Users who have implemented a Microsoft Certification Authority are able to seamlessly deploy (assuming Root Certificates have been pushed to all clients) various features such as SSL-Decrypt (forward-proxy) and GlobalProtect. Using Microsoft Certificate Authority can also eliminate errors when accessing the web UI for Management Access.
Use the Microsoft Certification Authority with Server 2008 Enterprise to backup/export the Root Certificate hosted on the CA or generate/export a Subordinate CA. This allows the Root CA to remain secured with the subordinate being capable of revocation at any time, which is completely transparent to the clients. Subordinates can be created if the CA includes the ‘Subordinate Certificate Authority’ template through the ‘Advanced Certificate Request’ of the Microsoft Certificate Service web UI.
If the certificate services web page does not work, try to generate the certificate from the domain controller command line with the following command:
If unable to generate a subordinate through the Microsoft Certificate Service, you can export the Root CA (w/ the private key) and import into the Palo Alto Networks firewall to allow signing of ‘on-the-fly’ certificates generated for SSL-Decrypt.
Important! This workaround should be exercised with caution.

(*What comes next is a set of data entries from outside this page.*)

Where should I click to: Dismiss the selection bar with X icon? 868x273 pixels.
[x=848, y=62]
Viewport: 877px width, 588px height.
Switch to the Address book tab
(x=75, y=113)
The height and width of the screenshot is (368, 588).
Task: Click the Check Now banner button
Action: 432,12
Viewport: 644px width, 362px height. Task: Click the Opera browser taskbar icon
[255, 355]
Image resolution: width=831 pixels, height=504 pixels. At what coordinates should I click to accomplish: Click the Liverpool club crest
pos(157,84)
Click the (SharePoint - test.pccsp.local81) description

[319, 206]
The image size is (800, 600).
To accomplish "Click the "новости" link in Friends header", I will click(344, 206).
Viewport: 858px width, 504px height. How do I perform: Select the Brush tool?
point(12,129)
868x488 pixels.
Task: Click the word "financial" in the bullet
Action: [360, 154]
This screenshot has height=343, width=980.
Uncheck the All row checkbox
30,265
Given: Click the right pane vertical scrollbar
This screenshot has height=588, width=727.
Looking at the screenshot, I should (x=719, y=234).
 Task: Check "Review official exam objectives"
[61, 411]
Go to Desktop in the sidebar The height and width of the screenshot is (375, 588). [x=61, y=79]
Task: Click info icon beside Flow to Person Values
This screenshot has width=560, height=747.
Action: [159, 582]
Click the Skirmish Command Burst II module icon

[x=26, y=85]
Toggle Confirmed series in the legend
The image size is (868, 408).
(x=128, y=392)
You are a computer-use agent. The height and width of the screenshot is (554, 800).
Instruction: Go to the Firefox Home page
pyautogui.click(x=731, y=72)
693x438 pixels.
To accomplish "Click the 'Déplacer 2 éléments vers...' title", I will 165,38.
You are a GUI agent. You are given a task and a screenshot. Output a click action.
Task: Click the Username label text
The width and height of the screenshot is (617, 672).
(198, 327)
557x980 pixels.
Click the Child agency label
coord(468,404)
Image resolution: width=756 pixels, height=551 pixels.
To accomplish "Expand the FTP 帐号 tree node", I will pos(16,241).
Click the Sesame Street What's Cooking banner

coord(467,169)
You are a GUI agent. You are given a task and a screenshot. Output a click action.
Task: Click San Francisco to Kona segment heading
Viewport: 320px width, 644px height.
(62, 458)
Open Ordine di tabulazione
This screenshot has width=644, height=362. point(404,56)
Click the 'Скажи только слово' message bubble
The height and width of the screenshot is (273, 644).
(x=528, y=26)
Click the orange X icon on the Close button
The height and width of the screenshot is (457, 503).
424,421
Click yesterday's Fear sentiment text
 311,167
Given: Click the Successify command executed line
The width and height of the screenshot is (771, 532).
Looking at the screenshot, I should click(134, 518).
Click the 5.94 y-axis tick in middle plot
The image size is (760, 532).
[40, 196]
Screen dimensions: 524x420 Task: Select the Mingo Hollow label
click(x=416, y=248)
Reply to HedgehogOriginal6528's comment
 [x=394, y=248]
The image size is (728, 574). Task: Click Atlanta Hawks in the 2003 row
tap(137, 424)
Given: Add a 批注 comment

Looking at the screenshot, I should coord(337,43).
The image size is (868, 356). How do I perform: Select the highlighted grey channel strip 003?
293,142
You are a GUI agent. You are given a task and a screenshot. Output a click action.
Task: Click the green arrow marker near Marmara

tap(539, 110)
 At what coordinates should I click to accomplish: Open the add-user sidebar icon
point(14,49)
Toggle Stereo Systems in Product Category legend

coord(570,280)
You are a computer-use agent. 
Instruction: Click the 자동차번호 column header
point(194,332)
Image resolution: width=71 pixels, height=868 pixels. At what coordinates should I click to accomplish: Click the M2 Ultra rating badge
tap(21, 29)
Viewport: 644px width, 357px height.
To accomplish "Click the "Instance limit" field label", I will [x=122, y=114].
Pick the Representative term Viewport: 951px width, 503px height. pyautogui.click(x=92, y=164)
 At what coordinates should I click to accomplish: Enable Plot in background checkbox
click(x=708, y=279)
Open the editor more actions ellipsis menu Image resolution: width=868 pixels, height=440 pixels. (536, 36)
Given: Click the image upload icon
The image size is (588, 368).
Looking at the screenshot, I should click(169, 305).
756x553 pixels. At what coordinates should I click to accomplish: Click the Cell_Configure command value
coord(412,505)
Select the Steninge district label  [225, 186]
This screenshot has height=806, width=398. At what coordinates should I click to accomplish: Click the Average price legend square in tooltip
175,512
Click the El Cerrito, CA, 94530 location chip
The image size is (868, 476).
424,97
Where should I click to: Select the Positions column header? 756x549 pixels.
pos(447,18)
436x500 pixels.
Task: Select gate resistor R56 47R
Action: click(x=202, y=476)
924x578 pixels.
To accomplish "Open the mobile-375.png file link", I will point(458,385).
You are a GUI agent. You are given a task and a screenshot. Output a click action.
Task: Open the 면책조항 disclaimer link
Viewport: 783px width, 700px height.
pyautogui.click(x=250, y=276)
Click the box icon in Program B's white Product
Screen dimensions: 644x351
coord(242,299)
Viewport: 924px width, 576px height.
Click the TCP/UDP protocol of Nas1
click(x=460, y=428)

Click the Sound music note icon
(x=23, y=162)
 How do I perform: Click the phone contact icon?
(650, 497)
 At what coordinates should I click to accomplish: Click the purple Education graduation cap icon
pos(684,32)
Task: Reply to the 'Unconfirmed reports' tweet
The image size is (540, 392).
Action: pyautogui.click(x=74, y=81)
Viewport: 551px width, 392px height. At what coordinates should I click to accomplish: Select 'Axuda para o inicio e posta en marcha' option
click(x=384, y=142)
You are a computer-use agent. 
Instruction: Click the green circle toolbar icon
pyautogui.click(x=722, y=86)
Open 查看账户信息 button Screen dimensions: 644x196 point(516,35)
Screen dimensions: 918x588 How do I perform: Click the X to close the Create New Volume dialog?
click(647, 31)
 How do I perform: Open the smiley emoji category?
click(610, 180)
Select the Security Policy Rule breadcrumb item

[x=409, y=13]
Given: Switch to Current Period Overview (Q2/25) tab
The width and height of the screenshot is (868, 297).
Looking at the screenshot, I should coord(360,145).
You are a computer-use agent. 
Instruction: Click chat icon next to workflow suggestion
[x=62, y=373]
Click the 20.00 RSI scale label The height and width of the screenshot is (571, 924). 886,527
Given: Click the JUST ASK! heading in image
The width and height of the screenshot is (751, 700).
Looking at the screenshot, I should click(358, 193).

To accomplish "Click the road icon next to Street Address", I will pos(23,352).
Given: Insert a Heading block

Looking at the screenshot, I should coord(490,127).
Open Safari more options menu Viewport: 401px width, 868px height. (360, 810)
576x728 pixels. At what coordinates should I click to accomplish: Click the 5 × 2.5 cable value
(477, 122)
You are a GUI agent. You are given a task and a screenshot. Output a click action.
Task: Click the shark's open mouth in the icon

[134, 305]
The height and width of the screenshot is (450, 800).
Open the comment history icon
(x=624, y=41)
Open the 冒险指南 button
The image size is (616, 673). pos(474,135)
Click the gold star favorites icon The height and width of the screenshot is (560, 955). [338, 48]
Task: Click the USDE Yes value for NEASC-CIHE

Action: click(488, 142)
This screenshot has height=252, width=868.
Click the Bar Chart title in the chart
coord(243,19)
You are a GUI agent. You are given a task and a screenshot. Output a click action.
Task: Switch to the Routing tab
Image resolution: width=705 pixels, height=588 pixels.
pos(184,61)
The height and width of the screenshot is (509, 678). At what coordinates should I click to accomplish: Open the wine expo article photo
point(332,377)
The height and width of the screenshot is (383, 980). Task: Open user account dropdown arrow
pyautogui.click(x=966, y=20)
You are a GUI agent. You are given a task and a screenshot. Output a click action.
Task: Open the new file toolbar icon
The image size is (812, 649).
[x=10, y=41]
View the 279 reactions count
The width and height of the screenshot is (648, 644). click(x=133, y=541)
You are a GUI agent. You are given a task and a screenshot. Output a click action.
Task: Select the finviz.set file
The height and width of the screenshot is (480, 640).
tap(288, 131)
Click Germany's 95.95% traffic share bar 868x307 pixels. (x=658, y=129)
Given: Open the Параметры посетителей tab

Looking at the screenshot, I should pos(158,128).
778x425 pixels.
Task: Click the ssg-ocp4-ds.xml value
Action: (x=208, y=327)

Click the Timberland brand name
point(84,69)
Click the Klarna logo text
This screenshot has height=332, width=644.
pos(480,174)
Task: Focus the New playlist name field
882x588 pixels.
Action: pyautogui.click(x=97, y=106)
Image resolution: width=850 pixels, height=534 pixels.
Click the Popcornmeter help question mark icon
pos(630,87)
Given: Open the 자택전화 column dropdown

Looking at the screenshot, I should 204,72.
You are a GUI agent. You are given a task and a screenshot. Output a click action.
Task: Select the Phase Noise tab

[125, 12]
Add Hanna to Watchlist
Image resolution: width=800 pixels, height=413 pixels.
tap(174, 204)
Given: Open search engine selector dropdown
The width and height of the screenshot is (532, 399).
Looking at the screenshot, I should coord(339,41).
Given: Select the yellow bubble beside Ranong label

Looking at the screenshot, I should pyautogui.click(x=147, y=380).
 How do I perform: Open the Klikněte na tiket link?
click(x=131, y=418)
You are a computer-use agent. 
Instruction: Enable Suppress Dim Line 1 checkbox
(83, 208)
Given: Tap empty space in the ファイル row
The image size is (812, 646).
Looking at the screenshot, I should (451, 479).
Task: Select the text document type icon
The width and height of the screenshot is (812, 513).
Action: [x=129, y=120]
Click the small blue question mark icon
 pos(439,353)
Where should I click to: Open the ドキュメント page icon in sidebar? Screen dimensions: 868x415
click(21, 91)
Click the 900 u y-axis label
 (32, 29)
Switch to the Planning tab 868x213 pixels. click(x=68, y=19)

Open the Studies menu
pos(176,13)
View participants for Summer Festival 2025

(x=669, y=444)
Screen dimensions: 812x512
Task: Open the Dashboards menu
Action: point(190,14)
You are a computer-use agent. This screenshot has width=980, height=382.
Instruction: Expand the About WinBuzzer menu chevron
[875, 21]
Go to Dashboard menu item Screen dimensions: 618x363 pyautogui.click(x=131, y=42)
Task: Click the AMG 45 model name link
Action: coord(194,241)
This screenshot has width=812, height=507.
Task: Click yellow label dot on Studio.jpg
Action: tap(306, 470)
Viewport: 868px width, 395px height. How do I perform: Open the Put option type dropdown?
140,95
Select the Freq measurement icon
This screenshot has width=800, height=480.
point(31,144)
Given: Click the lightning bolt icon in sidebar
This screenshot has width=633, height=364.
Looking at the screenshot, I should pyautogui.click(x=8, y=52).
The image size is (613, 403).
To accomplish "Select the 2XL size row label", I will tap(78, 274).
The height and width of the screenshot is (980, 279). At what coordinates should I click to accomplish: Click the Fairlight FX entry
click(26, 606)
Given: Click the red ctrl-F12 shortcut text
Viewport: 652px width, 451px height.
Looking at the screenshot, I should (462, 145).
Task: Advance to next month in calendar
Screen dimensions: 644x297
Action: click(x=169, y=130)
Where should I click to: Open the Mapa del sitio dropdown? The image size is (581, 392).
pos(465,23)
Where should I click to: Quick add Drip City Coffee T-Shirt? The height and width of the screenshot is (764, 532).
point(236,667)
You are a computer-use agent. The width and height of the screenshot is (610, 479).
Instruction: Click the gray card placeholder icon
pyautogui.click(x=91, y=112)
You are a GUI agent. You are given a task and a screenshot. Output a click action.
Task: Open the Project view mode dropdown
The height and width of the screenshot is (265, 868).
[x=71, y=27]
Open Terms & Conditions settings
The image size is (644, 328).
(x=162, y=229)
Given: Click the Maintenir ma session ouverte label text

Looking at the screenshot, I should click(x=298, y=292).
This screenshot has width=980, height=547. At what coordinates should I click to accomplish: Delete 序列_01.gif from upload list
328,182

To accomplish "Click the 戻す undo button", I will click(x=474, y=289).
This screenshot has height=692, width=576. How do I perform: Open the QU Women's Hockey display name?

It is highly advisable/recommended to delete the Root CA from the Palo Alto Networks Firewall immediately following the issuing of the subordinate CA.
To backup/export the Root Certificate from the CA, launch the Certification Authority snap-in and follow the export wizard as follows:
Launch the Certification Authority snap-in and right-click on the CA. In the menu selections that appear, select "All Tasks" and then "Back up CA…" as shown below:
Select Next to continue the Backup Wizard.
Select the checkbox for "Private key and CA certificate". Without the private key, it will not be possible to sign certificates as a CA, which is a requirement for SSL-Decrypt/Forward-Proxy.
Enter a Password and save to a secure location, this will be required during import.
Click Finish to complete the backup/export process, which will save the cert/key as a '.p12 format'.
To generate a Subordinate CA with the Root Cert issued by the Microsoft Certificate Authority, temporarily import the Root Cert from the CA into the Palo Alto Networks. Then, generate/sign a new CA off of the Root CA. In this example, the Microsoft Root CA 'InternalCA' is signing the Subordinate CA 'SubordinateCA', which has been generated as a Certificate Authority. Important! Once the certificate is successfully issued, delete the recently imported Root CA.
This allows the distribution of the Subordinate CA to various Palo Alto Networks firewalls throughout an organization without compromising the Root CA, which should be deleted from the Palo Alto Networks firewall upon generation of the Subordinate. As long as the Root Cert are installed into the client systems (typically deployed with AD/GPO’s, scripts, etc.), the Subordinate cert would be trusted by default as it was signed directly from the Root. The following example shows a full/valid chain utilized with SSL-Decrypt, with the certificate generated on-the-fly by the subordinate and validated by the Root.
With either the Root Certificate imported as a CA or the Subordinate imported/generated as a CA, in addition to benefits associated with seamless SSL-Decrypt deployments (assuming previously deployed to the user community), it will now be possible to sign Server certs for GlobalProtect, Secure WebUI for Admin Access, Client Certs, etc.